Os Estados Unidos tiveram o dia com o maior número de mortes da pandemia nesta segunda-feira, foram mais de 500 óbitos. Com isso, o total ultrapassou as 3.000 ocorrências, de acordo com um acompanhamento da agência Reuters.

Os EUA são a nação com o maior número de casos identificados no mundo: 160 mil, de acordo com a universidade Johns Hopkins. O presidente Donald Trump disse nesta segunda-feira (30) que poderá tornar as regras para diminuir o surto de coronavírus mais rígidas.

Ele afirmou também que mais de 1 milhão de americanos já fizeram teste de diagnóstico do novo coronavírus. Ele pediu para que as pessoas mantenham as regras de distanciamento social ao longo do mês de abril para evitar que o vírus se espalhe.

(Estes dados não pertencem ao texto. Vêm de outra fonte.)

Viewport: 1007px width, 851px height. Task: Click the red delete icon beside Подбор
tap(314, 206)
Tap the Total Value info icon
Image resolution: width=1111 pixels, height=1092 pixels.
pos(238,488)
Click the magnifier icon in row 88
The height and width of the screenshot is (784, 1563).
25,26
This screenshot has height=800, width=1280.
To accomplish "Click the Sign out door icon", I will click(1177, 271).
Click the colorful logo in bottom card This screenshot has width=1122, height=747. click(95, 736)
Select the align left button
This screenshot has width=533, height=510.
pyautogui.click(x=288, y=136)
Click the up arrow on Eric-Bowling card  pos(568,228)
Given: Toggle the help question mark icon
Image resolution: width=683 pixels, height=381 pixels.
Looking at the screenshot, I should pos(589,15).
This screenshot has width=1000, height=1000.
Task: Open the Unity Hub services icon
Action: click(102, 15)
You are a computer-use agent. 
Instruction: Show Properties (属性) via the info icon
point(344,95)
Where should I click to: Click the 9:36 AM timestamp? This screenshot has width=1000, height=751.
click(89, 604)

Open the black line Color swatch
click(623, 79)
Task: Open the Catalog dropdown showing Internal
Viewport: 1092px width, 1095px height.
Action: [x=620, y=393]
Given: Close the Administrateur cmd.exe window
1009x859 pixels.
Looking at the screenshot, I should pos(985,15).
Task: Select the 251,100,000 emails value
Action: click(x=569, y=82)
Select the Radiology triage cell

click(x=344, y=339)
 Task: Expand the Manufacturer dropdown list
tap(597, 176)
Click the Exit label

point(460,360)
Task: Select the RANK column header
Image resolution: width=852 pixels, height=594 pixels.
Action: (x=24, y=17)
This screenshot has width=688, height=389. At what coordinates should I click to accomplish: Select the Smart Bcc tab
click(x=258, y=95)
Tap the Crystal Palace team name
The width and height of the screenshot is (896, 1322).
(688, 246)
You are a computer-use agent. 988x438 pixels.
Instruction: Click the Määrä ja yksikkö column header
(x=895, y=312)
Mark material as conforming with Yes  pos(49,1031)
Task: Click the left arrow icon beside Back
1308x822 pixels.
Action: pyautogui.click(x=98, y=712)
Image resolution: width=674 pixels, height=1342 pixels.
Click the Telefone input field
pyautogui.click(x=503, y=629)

“Cada um de nós tem um papel a desempenhar para vencer essa Guerra. Cada cidadão, família, negócio pode fazer uma diferença para parar o vírus. Esse é o nosso dever patriótico compartilhado. Tempos desafiadores estão a frente nos próximos 20 dias, e esses serão 30 dias vitais”, ele afirmou a jornalistas na Casa Branca.

O presidente disse que os EUA começaram a comprar equipamento de proteção pessoal de outros países. “Estamos comprando no mundo inteiro e também estamos mandando coisas que não precisamos para outras partes”, afirmou.

Ele relatou um diálogo que teve com o primeiro-ministro da Itália, Giuseppe Conte, no qual afirmou ao italiano que os EUA enviarão suprimentos médicos no valor de US$ 100 milhões (cerca de R$ 519 milhões) – é material que os americanos não precisam neste momento.

As forças armadas dos EUA afirmaram nesta segunda-feira que estão enviando militares de serviços de necrotério para a cidade de Nova York, em resposta à pandemia de Covid-19.

“Nós recebemos uma missão da Agência Federal de Gerenciamento de Emergências [Fema, na sigla em inglês] para apoiar a equipe em Nova York e estamos no processo de fornecer mão de obra”, disse o Major General Jeff Taliaferro.